9、工具上下文:工具不只是执行,还要读状态、写状态
如果说前面几节主要在讲模型上下文,那么这一节关注的是工具上下文。
页面给出的一个重要思路是:工具执行时也可以读取 Agent 当前状态和运行时配置。
例如:
class StatefulTool implements Function<Request, Response> {
@Override
public Response apply(Request request, ToolContext toolContext) {
OverAllState state = (OverAllState) toolContext.getContext().get("state");
RunnableConfig config = (RunnableConfig) toolContext.getContext().get("config");
Optional<Object> messages = state.value("messages");
Optional<Object> userContext = config.metadata("user_context_key");
String result = processWithContext(request.query(), messages, userContext);
return new Response(result);
}
}
这意味着工具不再只是一个“纯输入、纯输出”的黑盒函数,而是能真正接触到当前会话上下文。
从工程上看,这种设计特别适合:
- 根据当前会话状态调整工具行为
- 基于用户身份决定工具访问范围
- 把工具执行变成 Agent 链路里真正有上下文感知的一环
10、工具写状态:让结果能被后续循环继续消费
除了读取状态,工具还可以把结果写回状态。
例如:
class StateModifyingTool implements Function<Request, Response> {
@Override
public Response apply(Request request, ToolContext toolContext) {
Map<String, Object> extraState =
(Map<String, Object>) toolContext.getContext().get("extraState");
String processed = process(request.data());
extraState.put("processed_data", processed);
return new Response("done");
}
}
这一层非常关键,因为它决定了工具输出是不是“做完就丢”。
extraState 的价值在于:
- 工具结果可以被持久化进状态
- 后续 loop 节点可以继续读取这些值
- 中间结果不需要重新计算
这特别适合:
- 工具结果缓存
- 工作流节点之间传值
- 中间推理产物沉淀
换句话说,Tool Context 真正成熟的标志,不只是工具能被调用,而是工具产物能进入后续推理链路。

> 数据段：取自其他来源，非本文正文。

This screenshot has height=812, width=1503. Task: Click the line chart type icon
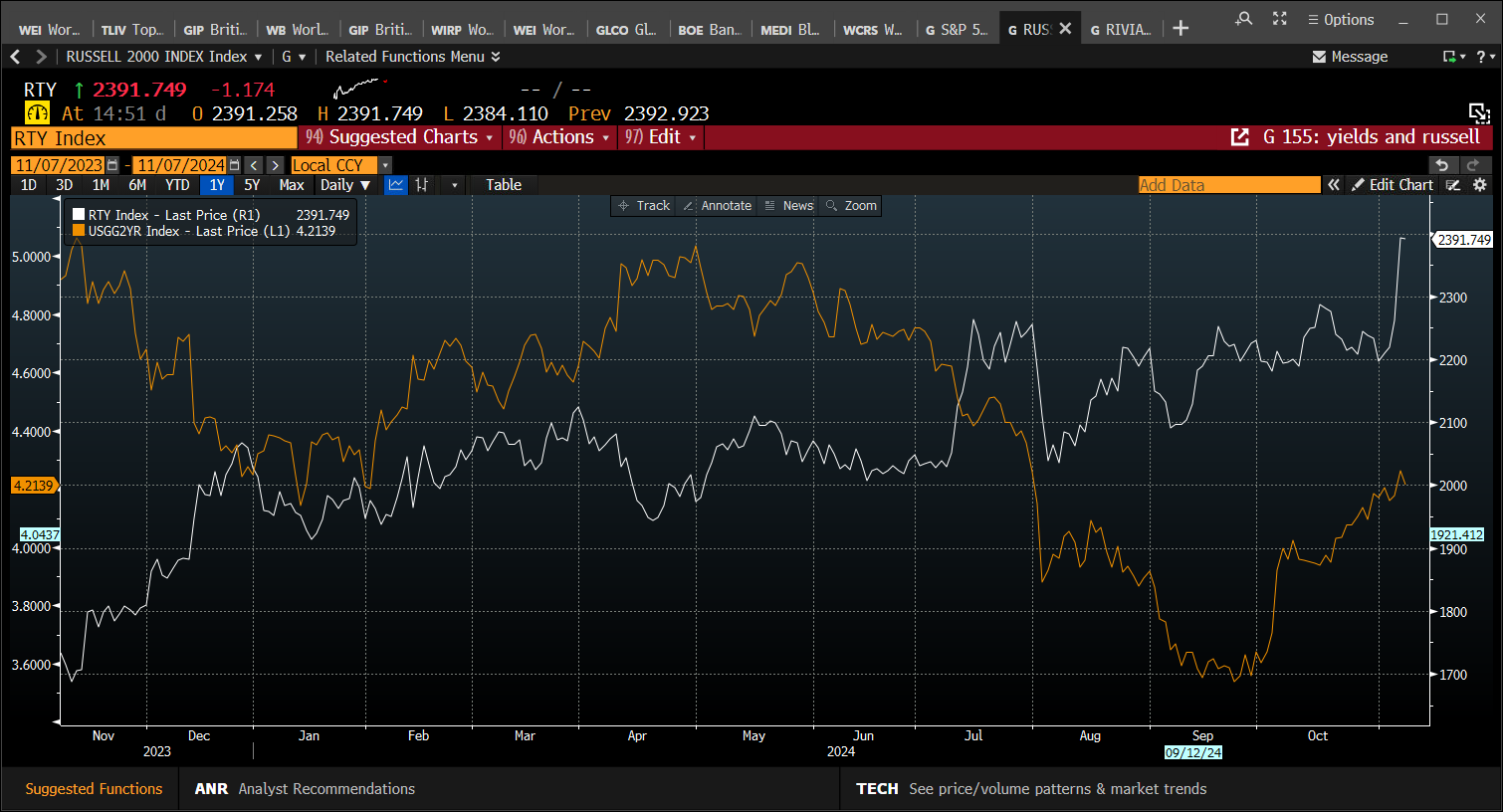coord(396,184)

11、生命周期治理:日志、审计、防护和摘要都应该有位置
Lifecycle Context 最直接的落地方式,就是 Hook。
例如一个日志 Hook:
class LoggingHook extends ModelHook {
@Override
public HookPosition[] getHookPositions() {
return new HookPosition[] {
HookPosition.BEFORE_MODEL,
HookPosition.AFTER_MODEL
};
}
@Override
public CompletableFuture<Map<String, Object>> beforeModel(
OverAllState state, RunnableConfig config) {
return CompletableFuture.completedFuture(Map.of());
}
@Override
public CompletableFuture<Map<String, Object>> afterModel(
OverAllState state, RunnableConfig config) {
return CompletableFuture.completedFuture(Map.of());
}
}
它看起来简单,但工程意义很大,因为很多生产能力都适合放在这里,例如:
- 调用前后日志
- 输入输出审计
- 防护栏检查
- 生命周期状态更新
把这些逻辑放在 Hook 层,而不是散落在主业务代码里,最大的好处就是职责边界清楚。
12、结构化输出与动态格式控制
Context Engineering 关注的并不只是“给模型什么上下文”,也包括“要求模型按什么格式输出”。
页面里提到了两种常见入口:
- 创建 Agent 时通过
.outputType(...) - 创建 Agent 时通过
.outputSchema(...)
例如:
ReactAgent agent = ReactAgent.builder()
.name("structured_agent")
.model(chatModel)
.outputType(MyResponseClass.class)
.build();
也可以用 schema:
.outputSchema(jsonSchema)
从选型上说,可以简单记成:
- 固定结构,优先
outputType(...) - 更灵活的格式约束,再考虑
outputSchema(...)
而如果某些请求才需要特殊格式,则可以把格式控制放到 Interceptor 里动态注入。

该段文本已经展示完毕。